- Ваше задание -
Перепишите из отрывка текст от «Наши привычные представления» до «же и отсиживаться.», поменяв в нём «Белорусский язык» на «Наш язык».

- Отрывок документа -
————————
И нас недаром приучали с детства, в школах: чувствуй миллионов плечи, а нет, то: «ваше слово, товарищ маузер!» Когда я, наконец, осознал эту апологетику насилия, то позаботился, чтобы в нашей квартире не оставалось ни одного издания той поэзии.
Обязательная идея обязательного коллектива с наибольшим эффектом реализуется в коммунальном бараке. Как и многие другие, я понял это давно. Но прошло немало времени, пока в зарубежных поездках я воочию убедился, что такое уважение к личной свободе человека в самых простых обстоятельствах. Скажем, когда к нему не придвигаются вплотную, не хлопают по плечу в привычном восторге панибратства, когда сохраняют его пусть маленькое, но приватное пространство, его личную территорию, не вторгаясь в нее и излишне громкими голосами – на улицах и в транспорте, вокзалах и гостиницах, всюду, где человек не один.
Это особенно было заметно, помню, за океаном, в стране, горько названной писателем «страной желтого дьявола». Я припомнил, как кричат наши люди, уверенные, что просто разговаривают, как маются они без оглушительной музыки в санаториях, как мгновенно сбиваются в табор на пустынном пляже, больше всего боясь остаться один на один с самим собой. Вспомнил это и сказал себе, что наши былые вожди могут спать спокойно: «западный индивидуализм» и наш восточный коллективизм – две вещи несовместимые.
В толпу, кроме страха, тянет внутренняя пустота, и всегда есть какой-то магнит, который собирает эти пустые оболочки в некое количество. Какое из него родится качество – неизвестно. Догадываешься только, что от количества этого можно ждать чего угодно. К тому же стихия множества, массы, толпы – это еще иррациональность. И если она начинает персонифицировать, находясь над всем и всеми… – уроков этого в истории достаточно.
Наши привычные представления – что в них остается истинным, а что искажено превратным смыслом, который мы по инерции вкладываем в них?
К примеру, написанное и сказанное у нас о народности литературы и литературного языка. Белорусский язык, как и народ, по характеру своему мягкий и добрый, и он многое прощает авторам. Он будто чувствует, что литературу на нем пишут еще сравнительно недавно, хоть счет и идет на века, он скромен и доброжелателен, терпим. И он терпелив, он ждет, когда пишущие на нем станут менее самонадеянными: ни один другой язык так не спрячет их недостатки, как стыдливо прячет это родная «мова». Так, наверное, она им дана не для того только, чтобы, подделываясь под нее, за нею же и отсиживаться.
Еще один пример привычки к представлениям, в сущности своей превратным: упоминание в одном ряду, чуть ли не как синонимов, свободы и равенства – видимо, с неосознанной оглядкой на известный лозунг французского революционного происхождения: «Свобода, равенство, братство!» Но равенства при свободе не бывает, сколько можно обманывать себя? Как и свободы при равенстве. Чтобы убедиться в этом, достаточно посмотреть через окно во двор: увидишь ли там на деревьях хотя бы две ветки одинаковой длины? А ведь природа – это свобода в максимальной наглядности.
————————
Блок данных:
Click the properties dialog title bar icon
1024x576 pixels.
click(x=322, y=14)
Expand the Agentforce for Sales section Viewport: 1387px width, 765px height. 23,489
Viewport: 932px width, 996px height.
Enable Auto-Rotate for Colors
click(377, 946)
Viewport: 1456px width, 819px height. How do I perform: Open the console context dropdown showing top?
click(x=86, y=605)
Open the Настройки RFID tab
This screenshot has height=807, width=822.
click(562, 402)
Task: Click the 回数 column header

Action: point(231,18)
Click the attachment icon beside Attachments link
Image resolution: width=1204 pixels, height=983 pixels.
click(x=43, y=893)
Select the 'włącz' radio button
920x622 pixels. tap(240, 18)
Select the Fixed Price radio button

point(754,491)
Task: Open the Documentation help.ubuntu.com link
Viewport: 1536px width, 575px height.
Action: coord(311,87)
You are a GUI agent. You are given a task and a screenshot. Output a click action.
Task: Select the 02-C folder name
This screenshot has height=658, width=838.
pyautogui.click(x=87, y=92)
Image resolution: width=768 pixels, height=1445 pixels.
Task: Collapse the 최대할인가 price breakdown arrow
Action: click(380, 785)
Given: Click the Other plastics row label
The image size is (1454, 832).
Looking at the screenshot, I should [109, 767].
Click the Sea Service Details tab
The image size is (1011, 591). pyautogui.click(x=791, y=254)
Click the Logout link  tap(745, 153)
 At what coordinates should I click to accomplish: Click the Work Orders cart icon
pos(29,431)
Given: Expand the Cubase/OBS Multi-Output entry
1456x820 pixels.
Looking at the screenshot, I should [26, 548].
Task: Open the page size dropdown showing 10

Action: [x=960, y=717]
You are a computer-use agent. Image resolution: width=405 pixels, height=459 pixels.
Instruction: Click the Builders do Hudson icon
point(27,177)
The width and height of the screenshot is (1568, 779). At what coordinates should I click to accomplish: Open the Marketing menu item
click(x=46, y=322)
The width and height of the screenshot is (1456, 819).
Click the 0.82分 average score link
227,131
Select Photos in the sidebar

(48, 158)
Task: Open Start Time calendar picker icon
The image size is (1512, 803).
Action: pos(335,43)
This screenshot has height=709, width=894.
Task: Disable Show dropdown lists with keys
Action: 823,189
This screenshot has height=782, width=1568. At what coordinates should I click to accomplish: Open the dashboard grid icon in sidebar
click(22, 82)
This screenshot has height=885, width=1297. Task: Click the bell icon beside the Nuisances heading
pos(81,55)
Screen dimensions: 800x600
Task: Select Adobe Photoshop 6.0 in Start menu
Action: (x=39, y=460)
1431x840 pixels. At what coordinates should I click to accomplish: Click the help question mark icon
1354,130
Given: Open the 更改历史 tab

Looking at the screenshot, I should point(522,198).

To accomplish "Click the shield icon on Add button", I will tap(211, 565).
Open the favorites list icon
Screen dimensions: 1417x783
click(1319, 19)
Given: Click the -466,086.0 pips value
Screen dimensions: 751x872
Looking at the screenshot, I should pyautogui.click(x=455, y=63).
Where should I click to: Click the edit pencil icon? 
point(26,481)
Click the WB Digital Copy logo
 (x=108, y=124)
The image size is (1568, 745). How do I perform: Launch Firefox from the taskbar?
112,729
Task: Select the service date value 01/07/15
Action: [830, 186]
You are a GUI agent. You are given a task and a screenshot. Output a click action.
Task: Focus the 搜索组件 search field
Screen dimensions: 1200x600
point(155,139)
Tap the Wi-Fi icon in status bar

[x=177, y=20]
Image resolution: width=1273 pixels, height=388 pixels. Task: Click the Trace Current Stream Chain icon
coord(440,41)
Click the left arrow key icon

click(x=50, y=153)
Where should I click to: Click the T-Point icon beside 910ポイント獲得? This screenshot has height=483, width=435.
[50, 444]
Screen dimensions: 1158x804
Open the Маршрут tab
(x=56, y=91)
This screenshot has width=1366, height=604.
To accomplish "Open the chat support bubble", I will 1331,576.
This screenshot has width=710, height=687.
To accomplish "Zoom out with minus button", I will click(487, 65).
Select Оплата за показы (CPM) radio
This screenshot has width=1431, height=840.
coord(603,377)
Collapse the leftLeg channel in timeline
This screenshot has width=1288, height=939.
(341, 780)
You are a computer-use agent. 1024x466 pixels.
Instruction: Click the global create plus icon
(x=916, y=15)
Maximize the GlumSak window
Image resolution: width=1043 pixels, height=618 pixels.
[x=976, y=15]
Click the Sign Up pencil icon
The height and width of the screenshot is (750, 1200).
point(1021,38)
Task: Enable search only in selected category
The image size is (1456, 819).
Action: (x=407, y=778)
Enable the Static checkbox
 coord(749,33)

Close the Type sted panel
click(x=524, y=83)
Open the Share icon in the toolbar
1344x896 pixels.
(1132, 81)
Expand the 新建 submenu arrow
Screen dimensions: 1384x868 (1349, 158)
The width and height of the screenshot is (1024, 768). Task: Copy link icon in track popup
————————
- Ответ к заданию -
Наши привычные представления – что в них остается истинным, а что искажено превратным смыслом, который мы по инерции вкладываем в них?
К примеру, написанное и сказанное у нас о народности литературы и литературного языка. Наш язык, как и народ, по характеру своему мягкий и добрый, и он многое прощает авторам. Он будто чувствует, что литературу на нем пишут еще сравнительно недавно, хоть счет и идет на века, он скромен и доброжелателен, терпим. И он терпелив, он ждет, когда пишущие на нем станут менее самонадеянными: ни один другой язык так не спрячет их недостатки, как стыдливо прячет это родная «мова». Так, наверное, она им дана не для того только, чтобы, подделываясь под нее, за нею же и отсиживаться.